# Nepal's mystery "Buddha boy" reappears



## Johnny Thunder (Feb 24, 2006)

* Nepal's mystery "Buddha boy" reappears*
By Gopal SharmaMon Dec 25, 11:04 AM ET

A mysterious teenaged boy believed by some to be a reincarnation of Lord Buddha has reappeared in eastern Nepal after vanishing for nine months, a witness and a television channel said on Monday.

Sixteen-year-old Ram Bahadur Bamjon was spotted on Sunday by villagers in the remote and dense forests near Piluwa village in Bara district, 150 km (95 miles) east of Kathmandu, local journalist Raju Shrestha, who visited the boy, told Reuters. Bamjon disappeared in March from the forests in nearby Ratanpuri village where he had reportedly been meditating without food or water for almost 10 months.

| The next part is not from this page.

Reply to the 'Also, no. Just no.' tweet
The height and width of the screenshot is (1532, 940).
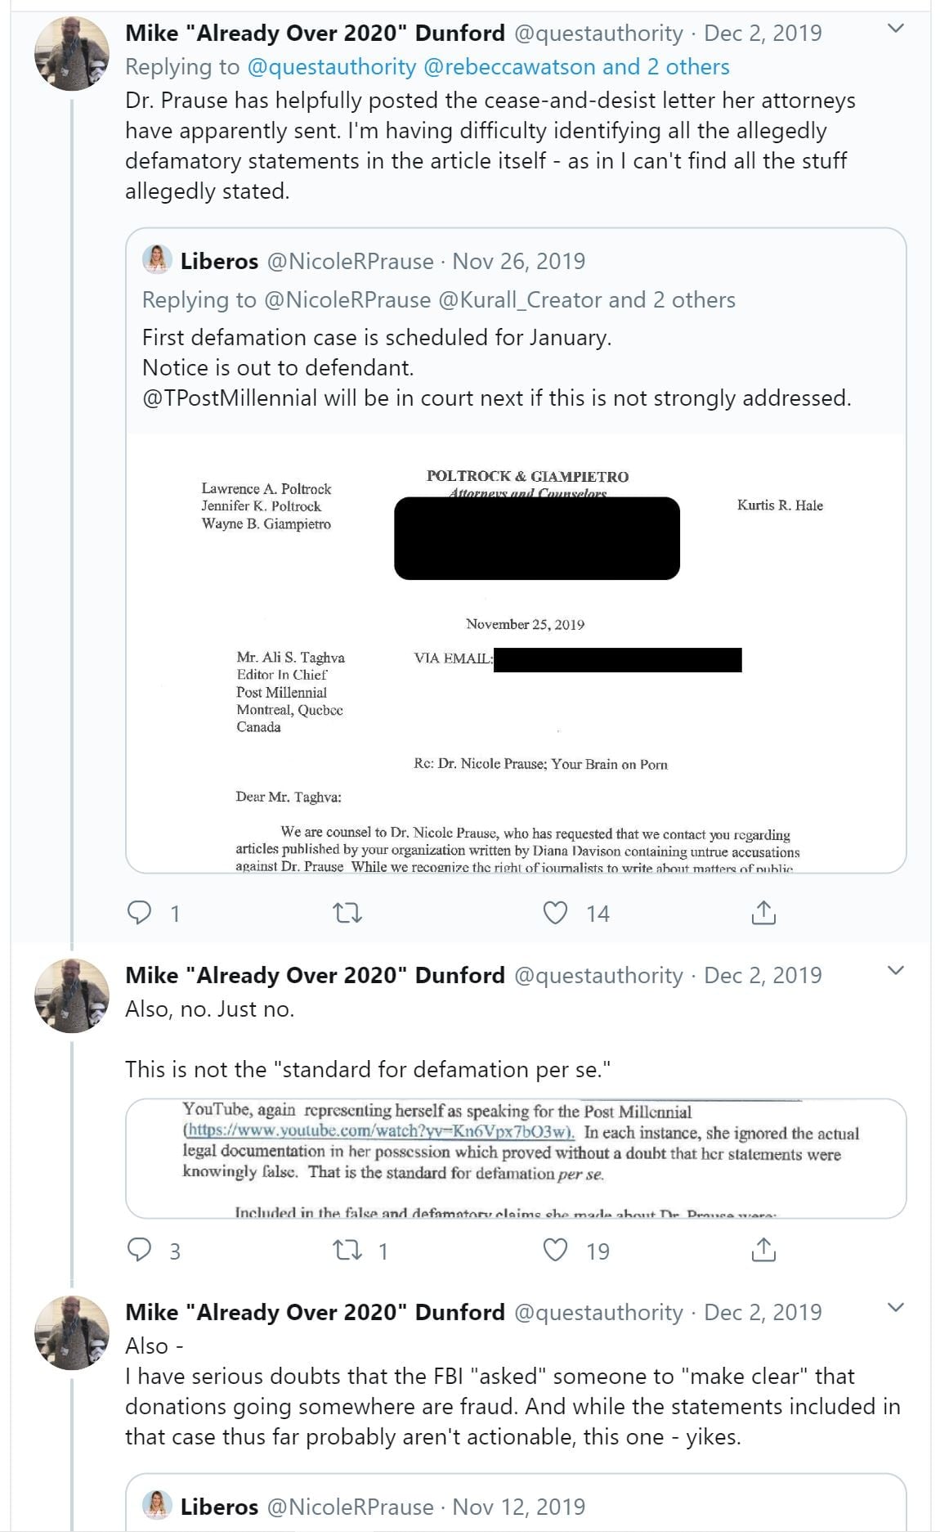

"I have been wandering in the forests since then," Shrestha quoted Bamjon as telling him. "I am engaged in devotion which will continue for six years," the boy told Shrestha. Hundreds of curious onlookers, including many Buddhists, thronged the site to see the boy, sitting in a meditating position. A local TV station showed people pressing their palms together and lowering their heads in devotion in front of him.

"I don't think he is a Buddha. But he has some sort of extra strength to meditate. He eats herbs," Shrestha said. Before his disappearance, an estimated 100,000 people from Hindu-majority Nepal and neighbouring India flocked to see him meditate. They were not allowed to get closer than 50 metres (165 feet). Shrestha, who met the boy up close, said he had shoulder-length hair and sat cross-legged under a small tree. "He has an ash-colour shawl wrapped across his chest," he said, adding the boy had a "flat-ended scimitar" next to him.

Buddha was born a prince in Lumbini, a dusty village in Nepal's rice-growing plains about 350 km (220 miles) west of the capital Kathmandu more than 2,600 years ago. He is believed to have attained enlightenment at Bodh Gaya in the eastern Indian state of Bihar, which borders Nepal.


----------